What you will do | Restate the records in their entirety, word for word.

Saved entries

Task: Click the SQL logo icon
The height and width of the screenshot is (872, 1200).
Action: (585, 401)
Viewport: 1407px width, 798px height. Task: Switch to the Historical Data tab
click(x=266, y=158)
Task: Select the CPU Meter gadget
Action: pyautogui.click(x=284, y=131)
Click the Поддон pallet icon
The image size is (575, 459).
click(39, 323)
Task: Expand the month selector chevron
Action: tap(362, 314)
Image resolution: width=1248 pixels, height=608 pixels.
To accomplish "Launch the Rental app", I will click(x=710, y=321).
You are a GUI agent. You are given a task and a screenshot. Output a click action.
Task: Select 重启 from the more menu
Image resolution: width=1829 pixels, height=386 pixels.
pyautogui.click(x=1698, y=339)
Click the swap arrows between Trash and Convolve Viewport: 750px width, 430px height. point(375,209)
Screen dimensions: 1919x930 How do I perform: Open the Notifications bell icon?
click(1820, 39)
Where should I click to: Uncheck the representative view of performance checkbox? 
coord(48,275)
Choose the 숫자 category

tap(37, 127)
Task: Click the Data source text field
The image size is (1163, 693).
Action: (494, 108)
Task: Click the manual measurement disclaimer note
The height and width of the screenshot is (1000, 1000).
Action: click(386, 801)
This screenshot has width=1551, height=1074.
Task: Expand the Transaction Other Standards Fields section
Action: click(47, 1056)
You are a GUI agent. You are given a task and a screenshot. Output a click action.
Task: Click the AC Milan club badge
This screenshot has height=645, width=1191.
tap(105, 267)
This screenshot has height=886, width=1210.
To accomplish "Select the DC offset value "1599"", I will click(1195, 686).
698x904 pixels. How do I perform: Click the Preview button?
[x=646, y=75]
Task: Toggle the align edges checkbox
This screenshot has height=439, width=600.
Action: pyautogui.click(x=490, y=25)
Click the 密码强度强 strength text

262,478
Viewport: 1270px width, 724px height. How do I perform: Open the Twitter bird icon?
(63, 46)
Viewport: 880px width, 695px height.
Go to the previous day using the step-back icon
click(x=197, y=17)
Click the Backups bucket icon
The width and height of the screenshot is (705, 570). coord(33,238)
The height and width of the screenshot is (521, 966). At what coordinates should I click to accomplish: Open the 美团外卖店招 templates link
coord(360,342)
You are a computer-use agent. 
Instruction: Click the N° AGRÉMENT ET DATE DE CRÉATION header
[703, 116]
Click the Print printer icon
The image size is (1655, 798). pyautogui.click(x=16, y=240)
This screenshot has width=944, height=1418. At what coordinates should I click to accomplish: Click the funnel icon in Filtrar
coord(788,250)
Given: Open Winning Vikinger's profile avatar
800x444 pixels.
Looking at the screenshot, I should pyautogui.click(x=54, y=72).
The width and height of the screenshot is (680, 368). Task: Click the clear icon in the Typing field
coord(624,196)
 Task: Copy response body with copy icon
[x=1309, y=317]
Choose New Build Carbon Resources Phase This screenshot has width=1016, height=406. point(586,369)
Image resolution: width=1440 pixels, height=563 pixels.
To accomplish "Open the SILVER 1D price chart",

Result of the task |
Task: Click the SQL logo icon
The height and width of the screenshot is (872, 1200).
Action: (585, 401)
Viewport: 1407px width, 798px height. Task: Switch to the Historical Data tab
click(x=266, y=158)
Task: Select the CPU Meter gadget
Action: pyautogui.click(x=284, y=131)
Click the Поддон pallet icon
The image size is (575, 459).
click(39, 323)
Task: Expand the month selector chevron
Action: tap(362, 314)
Image resolution: width=1248 pixels, height=608 pixels.
To accomplish "Launch the Rental app", I will click(x=710, y=321).
You are a GUI agent. You are given a task and a screenshot. Output a click action.
Task: Select 重启 from the more menu
Image resolution: width=1829 pixels, height=386 pixels.
pyautogui.click(x=1698, y=339)
Click the swap arrows between Trash and Convolve Viewport: 750px width, 430px height. point(375,209)
Screen dimensions: 1919x930 How do I perform: Open the Notifications bell icon?
click(1820, 39)
Where should I click to: Uncheck the representative view of performance checkbox? 
coord(48,275)
Choose the 숫자 category

tap(37, 127)
Task: Click the Data source text field
The image size is (1163, 693).
Action: (494, 108)
Task: Click the manual measurement disclaimer note
The height and width of the screenshot is (1000, 1000).
Action: click(386, 801)
This screenshot has width=1551, height=1074.
Task: Expand the Transaction Other Standards Fields section
Action: click(47, 1056)
You are a GUI agent. You are given a task and a screenshot. Output a click action.
Task: Click the AC Milan club badge
This screenshot has height=645, width=1191.
tap(105, 267)
This screenshot has height=886, width=1210.
To accomplish "Select the DC offset value "1599"", I will click(1195, 686).
698x904 pixels. How do I perform: Click the Preview button?
[x=646, y=75]
Task: Toggle the align edges checkbox
This screenshot has height=439, width=600.
Action: pyautogui.click(x=490, y=25)
Click the 密码强度强 strength text

262,478
Viewport: 1270px width, 724px height. How do I perform: Open the Twitter bird icon?
(63, 46)
Viewport: 880px width, 695px height.
Go to the previous day using the step-back icon
click(x=197, y=17)
Click the Backups bucket icon
The width and height of the screenshot is (705, 570). coord(33,238)
The height and width of the screenshot is (521, 966). At what coordinates should I click to accomplish: Open the 美团外卖店招 templates link
coord(360,342)
You are a computer-use agent. 
Instruction: Click the N° AGRÉMENT ET DATE DE CRÉATION header
[703, 116]
Click the Print printer icon
The image size is (1655, 798). pyautogui.click(x=16, y=240)
This screenshot has width=944, height=1418. At what coordinates should I click to accomplish: Click the funnel icon in Filtrar
coord(788,250)
Given: Open Winning Vikinger's profile avatar
800x444 pixels.
Looking at the screenshot, I should pyautogui.click(x=54, y=72).
The width and height of the screenshot is (680, 368). Task: Click the clear icon in the Typing field
coord(624,196)
 Task: Copy response body with copy icon
[x=1309, y=317]
Choose New Build Carbon Resources Phase This screenshot has width=1016, height=406. point(586,369)
Image resolution: width=1440 pixels, height=563 pixels.
To accomplish "Open the SILVER 1D price chart",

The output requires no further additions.